---------- Given data
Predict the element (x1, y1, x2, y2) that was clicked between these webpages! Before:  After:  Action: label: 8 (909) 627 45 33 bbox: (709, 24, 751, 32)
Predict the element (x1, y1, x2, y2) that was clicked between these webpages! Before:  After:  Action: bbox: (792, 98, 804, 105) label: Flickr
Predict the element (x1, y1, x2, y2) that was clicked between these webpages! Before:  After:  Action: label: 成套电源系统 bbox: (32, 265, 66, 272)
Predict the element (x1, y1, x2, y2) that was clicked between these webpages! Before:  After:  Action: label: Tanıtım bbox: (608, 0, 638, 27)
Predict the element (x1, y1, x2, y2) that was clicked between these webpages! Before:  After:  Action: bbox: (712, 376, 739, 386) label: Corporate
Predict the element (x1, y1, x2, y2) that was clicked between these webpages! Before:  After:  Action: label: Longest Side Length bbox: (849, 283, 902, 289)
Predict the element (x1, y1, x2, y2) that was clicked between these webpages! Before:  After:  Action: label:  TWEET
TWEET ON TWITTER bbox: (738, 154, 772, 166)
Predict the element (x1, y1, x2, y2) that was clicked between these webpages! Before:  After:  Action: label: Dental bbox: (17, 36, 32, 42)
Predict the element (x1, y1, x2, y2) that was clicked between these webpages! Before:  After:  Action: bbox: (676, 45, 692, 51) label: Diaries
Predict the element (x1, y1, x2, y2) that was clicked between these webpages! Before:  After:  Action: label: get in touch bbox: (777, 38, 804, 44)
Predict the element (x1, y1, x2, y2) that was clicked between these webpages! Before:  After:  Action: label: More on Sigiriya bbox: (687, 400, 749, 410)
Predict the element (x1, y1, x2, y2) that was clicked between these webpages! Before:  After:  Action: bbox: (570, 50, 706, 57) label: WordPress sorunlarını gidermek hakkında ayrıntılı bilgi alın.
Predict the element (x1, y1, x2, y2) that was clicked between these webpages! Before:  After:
--------------------
Please collect every line of the listing above that contains the string "TWEET", and copy each one out. Case counts.

Predict the element (x1, y1, x2, y2) that was clicked between these webpages! Before:  After:  Action: label:  TWEET
TWEET ON TWITTER bbox: (738, 154, 772, 166)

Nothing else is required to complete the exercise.